**REQUIRED WORK:** Only some lines are wanted. Transcribe, exactly, the lines below from the line with "This screenshot has height=541, width=1000." up to and including the line with "Enable the advanced settings checkbox".

**DATASET ENTRIES:**

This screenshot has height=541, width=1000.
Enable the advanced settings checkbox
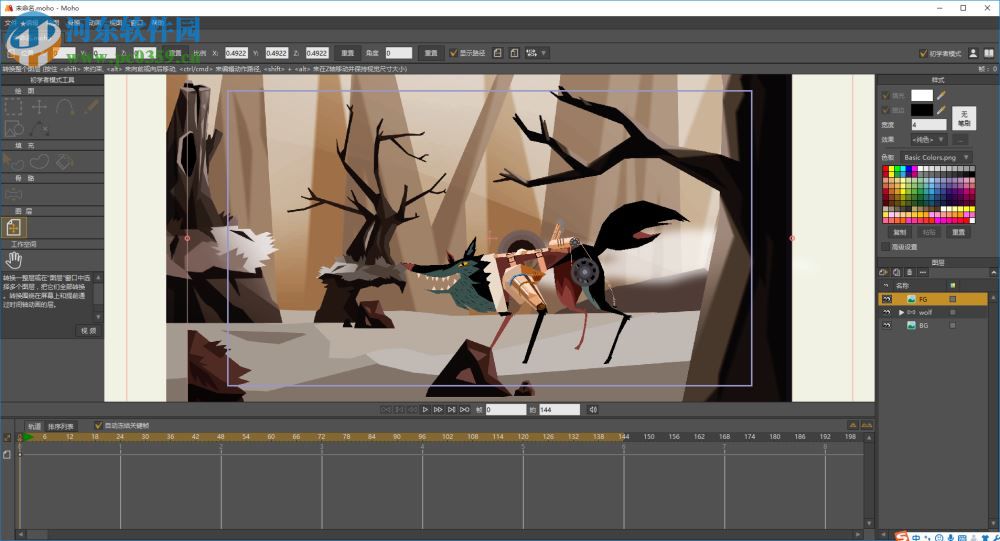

...

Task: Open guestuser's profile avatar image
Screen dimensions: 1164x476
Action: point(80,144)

---

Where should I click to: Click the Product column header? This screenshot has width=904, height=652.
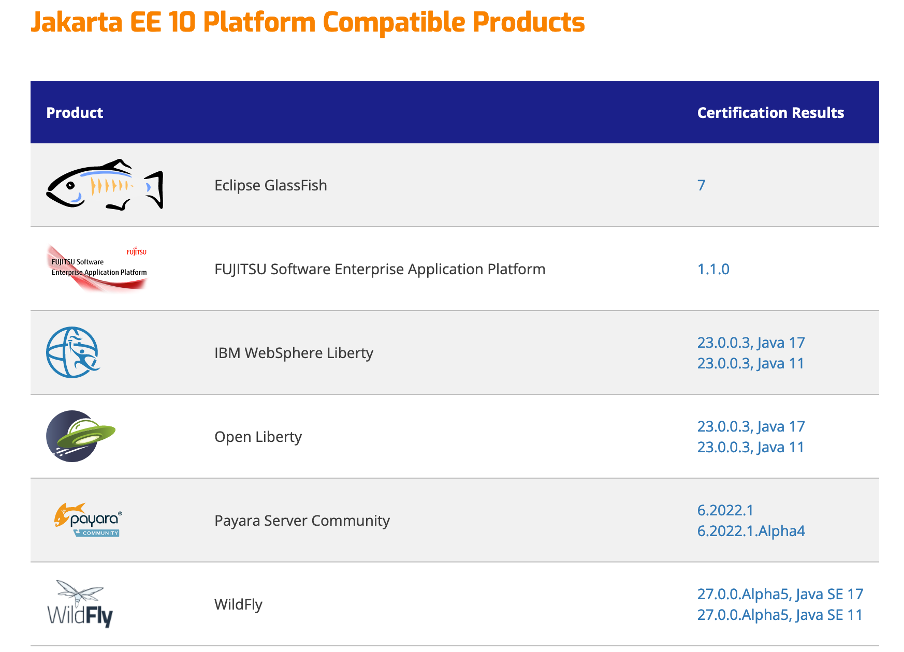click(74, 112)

**ANSWER SECTION:**
This screenshot has height=541, width=1000.
Enable the advanced settings checkbox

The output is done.